DETAILED ACTION
Notice of Pre-AIA or AIA Status
The present application, filed on or after March 16, 2013, is being examined under the first inventor to file provisions of the AIA .
Response to Arguments
Applicant's arguments with respect to 35 U.S.C. 101 Abstract Idea in regards to claims 1-20 have been considered, however are not found to be persuasive due to the following reasons. Examiner respectfully disagrees with the Applicant because the claims are directed to an abstract information-handling process: it receives a question, decides that outside information should be called, translates that request into the right format, gets data back, adds that data to context, and then answers the user. In everyday terms, that is close to what a human assistant could do with notes and a lookup source. Abstract ideas include “mental processes,” such as observations, evaluations, and judgments, and a claim does not become eligible just because a generic computer is used as the tool for carrying them out. The claim also does not add a specific technical improvement that would take it out of the abstract idea category. It does not explain a new language model design, a new API-conversion technique, a new memory structure for context, or any other concrete improvement in how the computer itself works. Instead, it recites broad components—“data processing hardware,” “language model,” “external data source,” and “API”—and uses them at a high level to get a result. Therefore, the rejection is maintained.
Applicant's arguments with respect to 35 U.S.C. 102 and 103 in regards to claims 1-20 have been considered but are moot due to new grounds of rejection necessitated by amendments. See detailed rejection below.
Claim Rejections - 35 USC § 101
35 U.S.C. 101 reads as follows:
Whoever invents or discovers any new and useful process, machine, manufacture, or composition of matter, or any new and useful improvement thereof, may obtain a patent therefor, subject to the conditions and requirements of this title.

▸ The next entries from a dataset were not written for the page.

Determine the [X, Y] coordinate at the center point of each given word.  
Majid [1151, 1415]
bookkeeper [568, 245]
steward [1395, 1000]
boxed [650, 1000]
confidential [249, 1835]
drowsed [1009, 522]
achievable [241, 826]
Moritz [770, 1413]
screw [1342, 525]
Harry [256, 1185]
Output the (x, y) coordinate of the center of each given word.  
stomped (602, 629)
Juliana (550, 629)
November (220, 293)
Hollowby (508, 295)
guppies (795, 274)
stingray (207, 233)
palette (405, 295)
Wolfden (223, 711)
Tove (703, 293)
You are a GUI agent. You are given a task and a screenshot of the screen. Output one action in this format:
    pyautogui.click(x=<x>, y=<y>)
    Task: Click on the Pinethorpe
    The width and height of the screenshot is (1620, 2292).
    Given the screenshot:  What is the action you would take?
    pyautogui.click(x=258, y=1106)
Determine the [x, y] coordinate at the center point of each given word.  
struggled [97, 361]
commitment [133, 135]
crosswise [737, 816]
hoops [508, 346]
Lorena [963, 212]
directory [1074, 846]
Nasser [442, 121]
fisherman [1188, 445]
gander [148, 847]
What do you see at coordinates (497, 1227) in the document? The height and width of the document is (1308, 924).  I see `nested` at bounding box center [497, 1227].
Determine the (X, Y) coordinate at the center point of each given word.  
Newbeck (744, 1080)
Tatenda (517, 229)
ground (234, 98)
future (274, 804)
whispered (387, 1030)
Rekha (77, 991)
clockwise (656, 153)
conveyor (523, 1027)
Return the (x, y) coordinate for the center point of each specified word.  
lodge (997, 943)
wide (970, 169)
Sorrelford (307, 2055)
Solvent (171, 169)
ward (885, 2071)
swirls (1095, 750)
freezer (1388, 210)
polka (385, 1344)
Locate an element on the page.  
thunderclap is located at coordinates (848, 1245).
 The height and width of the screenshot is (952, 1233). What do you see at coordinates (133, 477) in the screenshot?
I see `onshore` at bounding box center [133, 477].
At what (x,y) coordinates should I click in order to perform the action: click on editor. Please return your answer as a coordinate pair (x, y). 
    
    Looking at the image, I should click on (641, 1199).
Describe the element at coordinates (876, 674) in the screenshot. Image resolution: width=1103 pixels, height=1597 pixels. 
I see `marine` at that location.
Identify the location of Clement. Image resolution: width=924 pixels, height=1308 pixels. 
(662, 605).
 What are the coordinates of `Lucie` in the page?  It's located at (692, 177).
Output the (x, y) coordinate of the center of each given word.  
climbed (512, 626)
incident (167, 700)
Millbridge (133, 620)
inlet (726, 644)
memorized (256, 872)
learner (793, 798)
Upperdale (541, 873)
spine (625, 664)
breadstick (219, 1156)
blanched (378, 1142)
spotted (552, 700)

Claims 1, 4-11 and 14-20 are rejected under 35 U.S.C. 101 because the claimed invention is directed to a judicial exception (i.e., a law of nature, a natural phenomenon, or an abstract idea) without significantly more.
Claims 1 and 11 are directed to the abstract idea. The claim recites a series of steps for receiving a user query, analyzing the query using a language model, determining whether to invoke an external data source, retrieving data, updating a conversational context, and generating a response. These steps collectively describe the abstract concept of processing information to respond to a request, including decision-making, information retrieval, and presentation of results. Such operations fall within well-recognized abstract idea groupings, including mental processes (e.g., evaluating a query and determining whether to call an external source) and methods of organizing and using information. The claim is drafted at a high level of abstraction and focuses on the result of responding to a user query, rather than on a specific technical means for achieving that result.
The claim does not integrate the abstract idea into a practical application and does not recite additional elements that amount to significantly more than the abstract idea itself. The recited “data processing hardware,” “language model,” “external data source,” and “conversational context” are generic computing components used in their ordinary capacities to automate the abstract information-processing workflow. The claim does not specify any particular model architecture, data structure, system configuration, or technical improvement to computer functionality, nor does it impose meaningful constraints on how the operations are performed. Instead, it merely uses a computer as a tool to carry out the abstract idea more efficiently. Accordingly, because the claim is directed to an abstract idea and lacks an inventive concept sufficient to transform the abstract idea into patent-eligible subject matter, Claims 1 and 11 is rejected under 35 U.S.C. 101.
The claim(s) does/do not include additional elements that are sufficient to amount to significantly more than the judicial exception because the claims are (i) mere instructions to implement the idea on a computer, and/or (ii) recitation of generic computer structure that serves to perform generic computer functions that are well-understood, routine, and conventional activities previously known to the pertinent industry. Viewed as a whole, these additional claim element(s) do not provide meaningful limitation(s) to transform the abstract idea into a patent eligible application of the abstract idea such that the claim(s) amounts to significantly more than the abstract idea itself. Therefore, the claim(s) are rejected under 35 U.S.C. 101 as being directed to non-statutory subject matter. There is further no improvement to the computing device.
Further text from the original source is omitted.